Dilin seguia com confiança pelos corredores, cumprimentando todos com sorrisos e palavras gentis, e recebendo deles um respeito genuíno e uma gratidão notável. Era evidente que, apesar de sua fachada de poder e indiferença de uma garota mimada, ela era uma líder que se preocupava profundamente com aqueles sob sua proteção.

— Porque tem tanta gente aqui? — se perguntou Colth, sem ter uma resposta certa.

— São servos — sussurrou Koza sobre o ombro de Celina.

— É bem impressionante — respondeu ele.

Enquanto percorriam os corredores, Colth, Celina e Koza observavam os servos de Dilin em suas atividades cotidianas. Pessoas de diversas origens, todas compartilhando um vínculo comum que era a gratidão pela guardiã de Nox.

Os três eram o centro das atenções dos olhares curiosos daquelas pessoas. Sussurros por toda a fortaleza se perguntavam quem eram os desconhecidos que acompanhavam a líder.

Algumas das salas pelos corredores eram oficinas, onde artesãos trabalhavam em suas criações, enquanto outras eram salas de treinamento, onde guerreiros se preparavam em treinamento.

— Dilin, vejo que continua seguindo os passos de Nox — comentou Koza.

A baixinha que os guiavam manteve-se em silêncio e apenas continuou avançando.

Finalmente, eles chegaram ao último quarto do grande corredor, o lugar era mais modesto do que o resto da fortaleza e o mais afastado de todos. Servo nenhum parecia se atrever a chegar perto dali, nem mesmo os guardas que, até então, acompanharam a mulher, permaneceram.

Dilin abriu a porta e os conduziu para dentro. O interior era sombrio, com apenas uma luz fraca vinda de uma pequena janela ao fundo. No centro do quarto inteiramente de pedra rústica, havia um homem imenso sentado ao chão, a figura encurvada e monstruosa estava cercada por correntes que o mantinham contido.

O coração de Dilin se apertou ao olhar para aquela pessoa, que mais se assemelhava a uma fera selvagem do que a um ser humano. Ele rosnou e grunhiu ao sentir a presença dos visitantes.

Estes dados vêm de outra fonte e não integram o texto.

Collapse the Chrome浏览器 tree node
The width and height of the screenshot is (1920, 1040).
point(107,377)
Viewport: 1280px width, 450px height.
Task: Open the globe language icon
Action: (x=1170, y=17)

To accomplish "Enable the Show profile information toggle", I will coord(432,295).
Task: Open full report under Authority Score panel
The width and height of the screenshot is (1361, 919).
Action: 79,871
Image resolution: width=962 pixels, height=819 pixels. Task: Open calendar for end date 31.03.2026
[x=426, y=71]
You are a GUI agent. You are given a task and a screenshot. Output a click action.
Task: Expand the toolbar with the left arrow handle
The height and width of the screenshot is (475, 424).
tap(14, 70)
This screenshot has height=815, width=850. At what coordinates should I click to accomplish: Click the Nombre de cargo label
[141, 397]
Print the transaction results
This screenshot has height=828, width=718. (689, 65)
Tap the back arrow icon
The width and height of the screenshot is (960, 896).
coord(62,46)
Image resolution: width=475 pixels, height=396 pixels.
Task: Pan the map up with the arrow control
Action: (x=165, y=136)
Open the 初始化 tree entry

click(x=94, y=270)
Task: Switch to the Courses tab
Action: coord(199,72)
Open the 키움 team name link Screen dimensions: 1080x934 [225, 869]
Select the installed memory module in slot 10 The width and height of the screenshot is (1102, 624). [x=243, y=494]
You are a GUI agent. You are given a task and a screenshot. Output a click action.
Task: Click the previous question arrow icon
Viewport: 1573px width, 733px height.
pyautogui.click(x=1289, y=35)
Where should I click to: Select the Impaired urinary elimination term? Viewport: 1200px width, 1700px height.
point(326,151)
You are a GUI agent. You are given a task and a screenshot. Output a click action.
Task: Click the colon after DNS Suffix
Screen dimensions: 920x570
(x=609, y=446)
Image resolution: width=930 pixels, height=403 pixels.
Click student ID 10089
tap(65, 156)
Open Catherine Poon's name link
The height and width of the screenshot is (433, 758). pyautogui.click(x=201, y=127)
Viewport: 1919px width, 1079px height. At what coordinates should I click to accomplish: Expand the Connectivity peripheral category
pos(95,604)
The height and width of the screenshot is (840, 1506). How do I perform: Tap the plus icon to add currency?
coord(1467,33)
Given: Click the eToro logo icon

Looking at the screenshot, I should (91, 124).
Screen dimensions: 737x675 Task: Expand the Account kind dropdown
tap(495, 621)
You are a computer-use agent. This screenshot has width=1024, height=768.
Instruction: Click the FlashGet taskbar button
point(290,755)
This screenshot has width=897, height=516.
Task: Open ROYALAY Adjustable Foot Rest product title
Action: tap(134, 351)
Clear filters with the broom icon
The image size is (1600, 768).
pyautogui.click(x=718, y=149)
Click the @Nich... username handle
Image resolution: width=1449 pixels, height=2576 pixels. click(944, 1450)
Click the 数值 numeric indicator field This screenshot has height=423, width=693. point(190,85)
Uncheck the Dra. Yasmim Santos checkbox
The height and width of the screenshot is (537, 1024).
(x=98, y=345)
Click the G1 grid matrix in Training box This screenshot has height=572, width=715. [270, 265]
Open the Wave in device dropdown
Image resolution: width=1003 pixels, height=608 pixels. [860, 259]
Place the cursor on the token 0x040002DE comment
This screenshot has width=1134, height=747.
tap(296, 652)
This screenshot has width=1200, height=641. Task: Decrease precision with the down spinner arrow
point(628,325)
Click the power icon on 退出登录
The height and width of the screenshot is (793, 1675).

— Mon... — sussurrou Dilin, com a voz carregada de tristeza. — Você ainda está aí, não está?

Colth, Celina e Koza observaram com cautela, enquanto a garota se aproximava receosa com passos curtos, compreendendo a gravidade da situação.

— O que aconteceu com ele? — perguntou Colth em um sussurro.

O gigante levantou o rosto e mostrou os seus olhos infestados por ódio diante da garota. Rugiu de imediato, como um animal, e tentou agarra-la, mas seus braços cobertos por correntes presas ao chão e paredes lhe interromperam.

Dilin não recuou perante o ataque furioso, não vacilou enquanto o observava impotente. Contudo, uma onda de melancolia passou por seu corpo, como um vento gélido soprando através da pequena janela. Ela baixou a cabeça por um momento, tomada pela tristeza, mas logo a ergueu, fixando seus olhos cheios de esperança em Colth:

— Não importa o que aconteceu com ele. O fato é, Mon ainda está dentro dessa coisa, eu posso sentir. — Convicta, continuou: — Sua consciência está mergulhada em uma magia cruel. Submersa em uma maldição que o consumiu até chegar a esse estado. Eu quero que você, guardião de Anima, o traga de volta.

— O quê? — surpreendeu-se o rapaz, quase não acreditou no que ouviu. — Como eu...

— Se fizer isso — Dilin interrompeu com determinação no rosto. — Se trazer o meu irmão de volta, eu me junto a vocês.